運用一小組化學構建基因，以多種方式結合，用標準化學方法建立大的與醫藥相關的化合物的文庫，以用于新藥的篩選。組合化學與大規模篩選相結合用于識別與治療用靶蛋白結合的化合物即潛在新藥。最初的新的結合物稱為"標的"，標的然后被優化為"先導物"并最終發展成為真正的藥物。組合化學策略依賴于欲構建文庫的大小、和多樣性，試劑的有效性和成本和化學合成的類型。總體而言，有兩種形式的組合文庫合成，"液相"合成和"固相"合成，對后者來說，化學反應是與附在支持物（如：玻珠和柱子）上的一種或多種試劑發生的。這兩種文庫合成方法都有各自的優、缺點；液相合成允許很多化學反應進行；然而所形成的文庫必然是液相混合物，必須能夠從組合混合物中區別單個化合物。固相合成的優點是單個化合物在合成中是在空間上分開的；然而必須發展新的化學反應應用于固相合成。

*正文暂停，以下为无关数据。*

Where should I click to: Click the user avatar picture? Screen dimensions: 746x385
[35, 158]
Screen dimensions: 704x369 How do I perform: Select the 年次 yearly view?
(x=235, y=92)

The use of a small set of chemical building blocks, combined together in multiple ways, using standard chemistries, to create large libraries of medicinally relevant compounds that may be screened for potential new drugs. Combinatorial chemistry is used in tandem with high-throughput screening to identify compounds that bind to a therapeutic target protein and are thus potential new drugs. Initial new binders are called “hits”; hits can then be optimized into “leads” for further development into bona fide drugs. Combinatorial chemistry strategies depend on the size and diversity of the library to be designed, the availability and cost of the reagents (building blocks), and the type of chemical syntheses being attempted. In general, two forms of combinatorial library synthesis exist, “liquid-phase” synthesis and “solid-phase” synthesis; in the latter the chemistries are performed with one or more of the reagents attached to an inert solid support such as a bead or column. Each of the two methods of library synthesis has its own advantages and disadvantages; Liquid-phase synthesis allows many more standard chemistries to be performed (most chemical synthesis steps have been developed for individual compound synthesis in the liquid phase); however, the resultant library is necessarily a mixture of compounds within the liquid, and deconvolution strategies must be applied to identify individual compounds from the combinatorial mixture. Solid-phase synthesis has the advantage that individual compounds are spatially separated during synthesis; however, novel chemistries must be developed in order to be useable in the solid phase.